Don’t know where to begin? Learn all there is to know about the Raspberry Pi, stop looking for assistance all the time, and start enjoying your projects. Now you may watch the Raspberry Pi Bootcamp course.

In only 30 days, you’ll have mastered the Raspberry Pi. You don’t want just the basics? This book is for you if you want to learn the best ways to become a Raspberry Pi expert. With step-by-step instructions, you may learn important Linux skills and perform a variety of tasks. Get the e-book here.

VIP Members’ Club You may also join the Patreon community if you simply want to hang out with me and show your support. I provide you early access to my stuff and share behind-the-scenes information there. When you join, you’ll also receive a shoutout. More information may be found here. Do you need assistance building anything using Python? Any Python script for your Raspberry Pi may be created, understood, and improved. Learn the basics in a step-by-step manner, rather than wasting time on irrelevant ideas. Now is the time to get the e-book.

This website also contains all of my tool and hardware suggestions.

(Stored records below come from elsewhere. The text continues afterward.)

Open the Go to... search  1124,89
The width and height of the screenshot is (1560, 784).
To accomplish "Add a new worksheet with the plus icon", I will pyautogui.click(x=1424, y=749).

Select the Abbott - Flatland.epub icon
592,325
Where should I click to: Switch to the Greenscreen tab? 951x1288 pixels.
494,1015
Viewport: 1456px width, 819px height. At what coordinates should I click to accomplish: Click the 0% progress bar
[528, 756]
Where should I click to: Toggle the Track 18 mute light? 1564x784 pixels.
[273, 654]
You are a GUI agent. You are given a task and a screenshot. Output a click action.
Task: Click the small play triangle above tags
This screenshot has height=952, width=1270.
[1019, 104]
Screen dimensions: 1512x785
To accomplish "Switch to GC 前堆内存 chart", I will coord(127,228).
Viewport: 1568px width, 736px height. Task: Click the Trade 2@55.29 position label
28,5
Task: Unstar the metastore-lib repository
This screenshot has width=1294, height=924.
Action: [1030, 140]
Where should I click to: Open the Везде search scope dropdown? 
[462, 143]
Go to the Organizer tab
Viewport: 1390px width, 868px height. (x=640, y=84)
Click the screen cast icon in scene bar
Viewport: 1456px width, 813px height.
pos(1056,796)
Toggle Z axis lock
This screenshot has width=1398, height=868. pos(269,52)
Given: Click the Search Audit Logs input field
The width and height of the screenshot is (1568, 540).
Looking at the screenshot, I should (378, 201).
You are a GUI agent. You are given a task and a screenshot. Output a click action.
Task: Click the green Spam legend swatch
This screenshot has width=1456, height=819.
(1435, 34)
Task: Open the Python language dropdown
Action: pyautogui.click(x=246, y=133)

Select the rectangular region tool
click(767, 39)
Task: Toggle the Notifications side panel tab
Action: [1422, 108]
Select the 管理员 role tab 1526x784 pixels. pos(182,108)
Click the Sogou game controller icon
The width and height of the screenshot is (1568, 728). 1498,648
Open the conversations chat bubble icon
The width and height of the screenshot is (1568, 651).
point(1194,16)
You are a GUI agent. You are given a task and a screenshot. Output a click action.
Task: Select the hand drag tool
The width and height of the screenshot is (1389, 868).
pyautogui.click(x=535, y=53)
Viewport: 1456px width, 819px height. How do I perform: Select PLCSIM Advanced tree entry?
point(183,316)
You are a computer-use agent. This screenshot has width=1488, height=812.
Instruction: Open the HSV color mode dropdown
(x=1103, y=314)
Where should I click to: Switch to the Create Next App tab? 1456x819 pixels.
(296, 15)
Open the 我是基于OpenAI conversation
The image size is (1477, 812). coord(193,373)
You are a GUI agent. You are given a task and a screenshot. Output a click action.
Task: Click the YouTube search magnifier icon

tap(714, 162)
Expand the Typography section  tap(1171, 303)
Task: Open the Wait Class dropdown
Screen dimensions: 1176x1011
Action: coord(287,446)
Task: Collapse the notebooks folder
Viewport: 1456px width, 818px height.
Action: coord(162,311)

The “raspberry pi ntp not working” is a common problem that many people are facing. The “How to sync time with a server on Raspberry Pi?” article will help you fix the issue.

Frequently Asked Questions

How do I sync the time on my Raspberry Pi?

A: You can sync the time on your Raspberry Pi by using NTP. NetTime Protocol is a specification for synchronizing clocks in computer networks, and is commonly used as an alternative to Syncronisys.

How do I sync time between server and client?

A: I dont know how to answer this.

How do I sync local time NTP server?

A: You can sync your local time to an NTP server by following these steps. 1) Access the Time tab at the bottom of the main menu. 2) Select Time Synchronization. 3) Select a method from the dropdown on how you would like to sync your computers clock with an external source, then click next step. 4) Enter in any applicable information about your PC and agree to terms of service before clicking Next Step. 5) A pop-up will ask for confirmation that you want to use this setting on all applications using Windows 10 features that are not compatible with changing update settings such as Hyper-V or DirectAccess (this is something Microsoft does). Click OK if you wish, then follow through until it says Successfully synchronized when done; otherwise skip ahead back into Settings > Time Sync and try again until successful.